Prime Minister Anthony Albanese said the government knows households are under real cost of living pressure.

“Inflation is a global challenge,” he said on Wednesday. “It is something the whole world is grappling with and it is something that the government is very conscious of, and we will be conscious of in the lead-up to the budget.”

ABS head of price statistics Michelle Marquardt said that employee households were feeling more pressure due to increases in mortgage interest rates.

“Mortgage interest charges for employee households rose 26.6 per cent over the quarter, and 61.3 per cent over the year, with banks passing on the Reserve Bank of Australia’s cash rate rises to interest rates for both variable and new fixed rate home loans,” she said.

The Reserve Bank lifted official interest rates at eight consecutive board meetings last year, taking it from a record low 0.1 per cent in May to 3.1 per cent just before Christmas. With inflation at a 32-year high, the board is expected to raise the cash rate again next week by a quarter percentage point to 3.35 per cent.

During the cost of living inquiry hearing on Wednesday, the Reserve Bank’s head of economic analysis Dr Marion Kohler said people have different spending patterns, so cost of living pressures can affect households in varied ways.

“We understand that some people are finding the rise in interest rates difficult to manage and others will have to cut back on discretionary spending,” she told the inquiry.

“However, high interest rates are necessary to ensure that the current period of high inflation and cost of living pressures does not persist.”

Self-funded retirees experienced the second-largest growth in living costs, which rose 7.6 per cent over the last year.
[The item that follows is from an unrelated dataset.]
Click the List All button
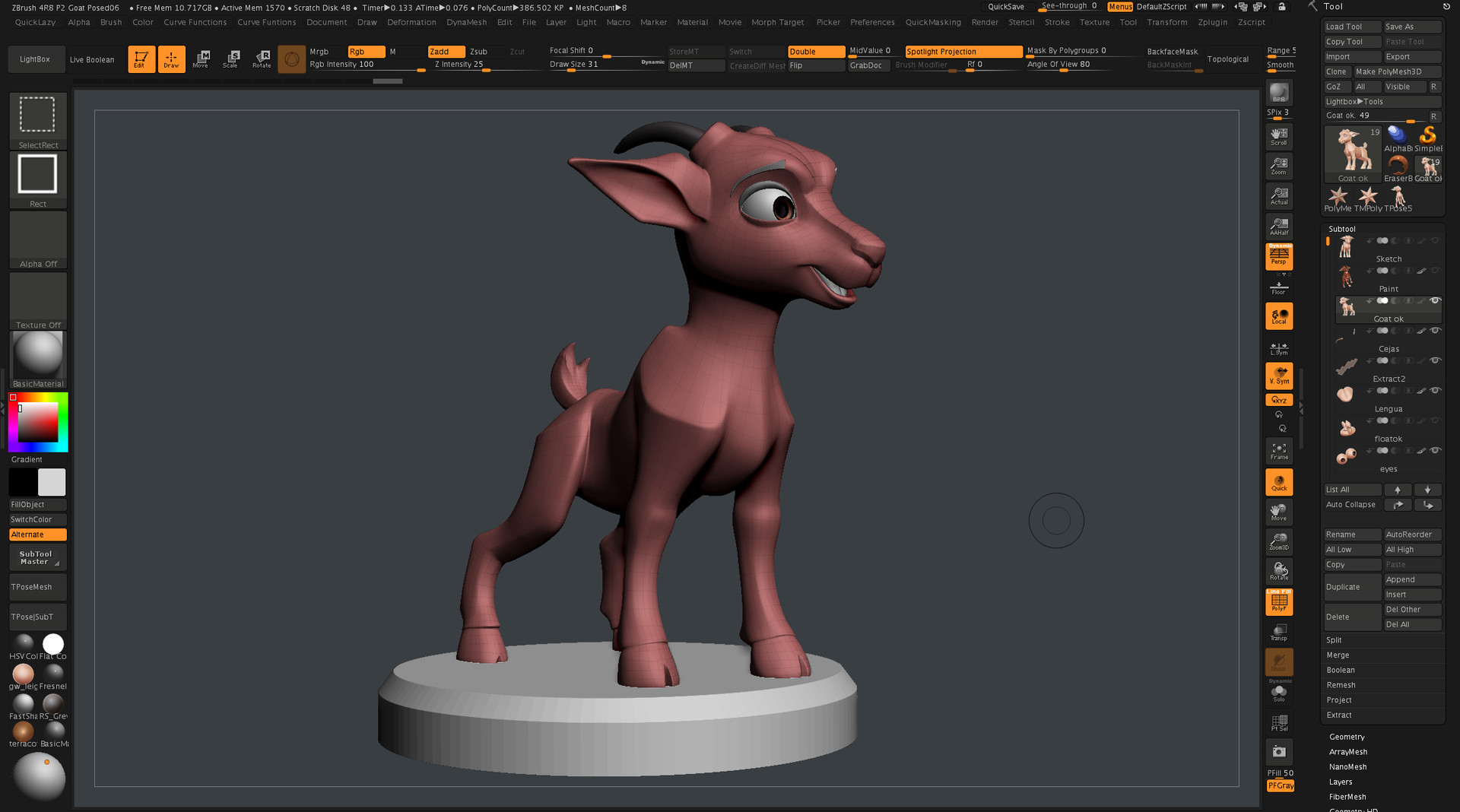This screenshot has width=1460, height=812. click(x=1351, y=489)
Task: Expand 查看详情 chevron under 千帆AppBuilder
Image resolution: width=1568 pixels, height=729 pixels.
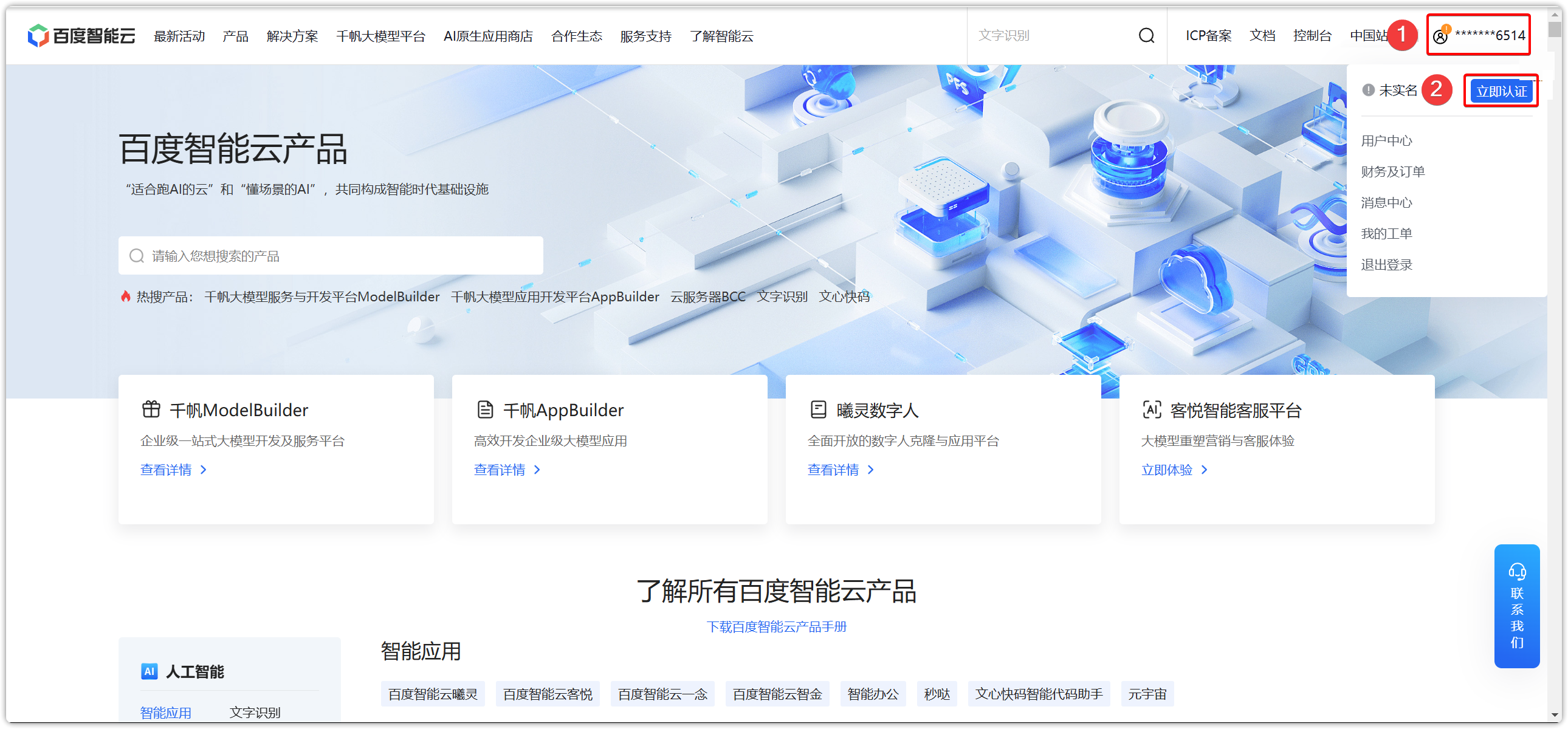Action: (x=537, y=470)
That is also the highest rate of growth since 2000.

Those households were most affected by increases in recreation and culture costs, driven by high prices for holiday travel and accommodation.
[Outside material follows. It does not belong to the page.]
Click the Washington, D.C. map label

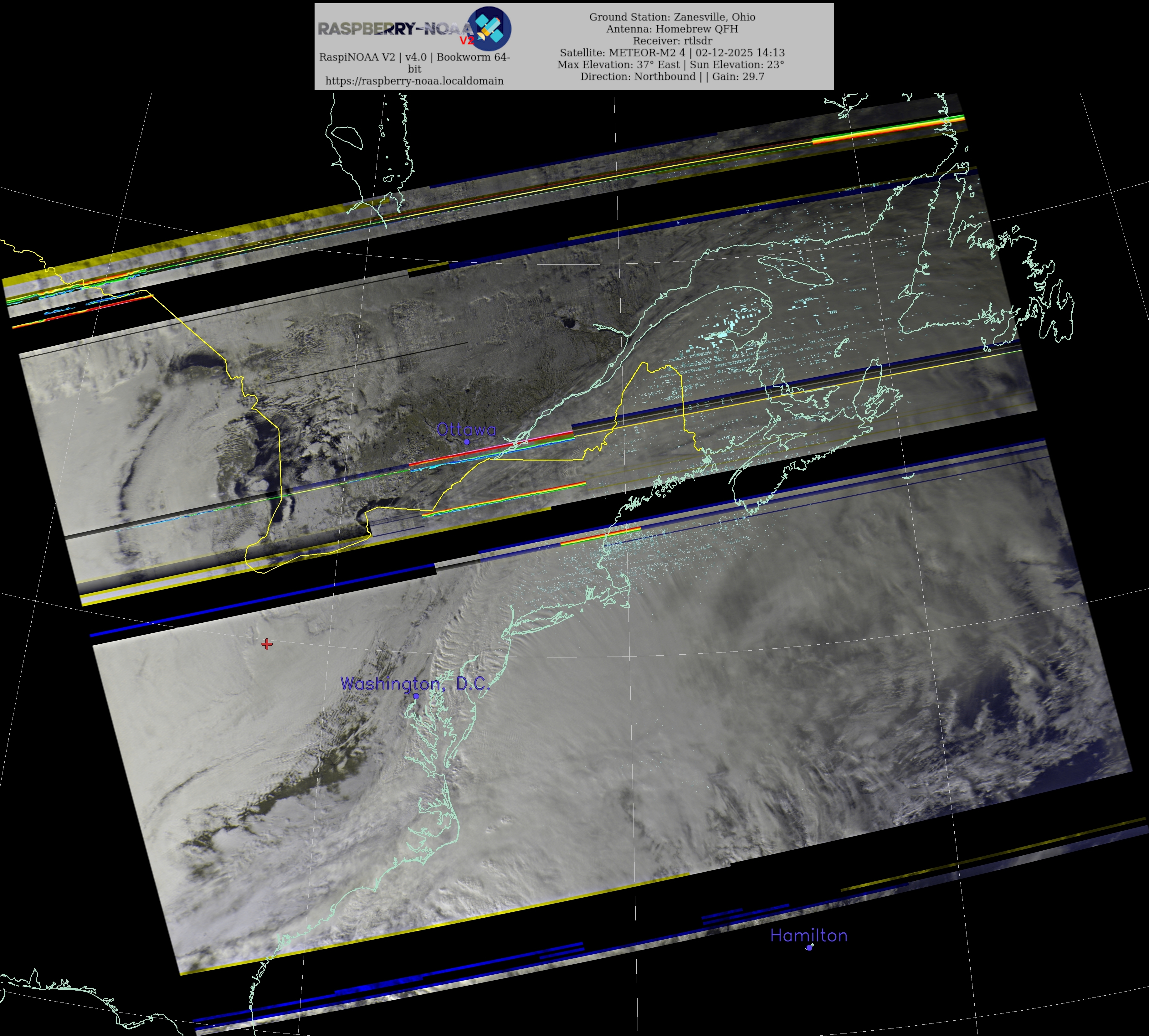coord(415,684)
Marquardt said increased food prices affected all households, with food prices rising between 9 and 10 per cent over 2022, and higher energy prices also hit all budgets.

Charity groups said people’s incomes were not keeping up with those essential expenses.

Speaking at the senate inquiry, Foodbank chief executive Brianna Casey said half a million households will struggle to put dinner on the table tonight.

“A job – or even multiple jobs – is not a shield against the cost of living crisis,” she said.

Jennifer Kirkaldy, general manager of policy and advocacy for the Brotherhood of St Laurence said the rising cost of living was the main reason people were coming to the charity for emergency relief.

“About one in every three people identified it as the reason they need help,” she said.

“We are also beginning to see a shift in who is seeking help with more people who are employed coming to us and more people seeking food rather than vouchers.”

In the hearing, groups including the Salvation Army, Uniting Care and the Australian Council of Social Services said the rate of government support payments like JobKeeper needs to be increased to help people afford essentials, and the charity sector needs additional support to cope with the ongoing increase in demand.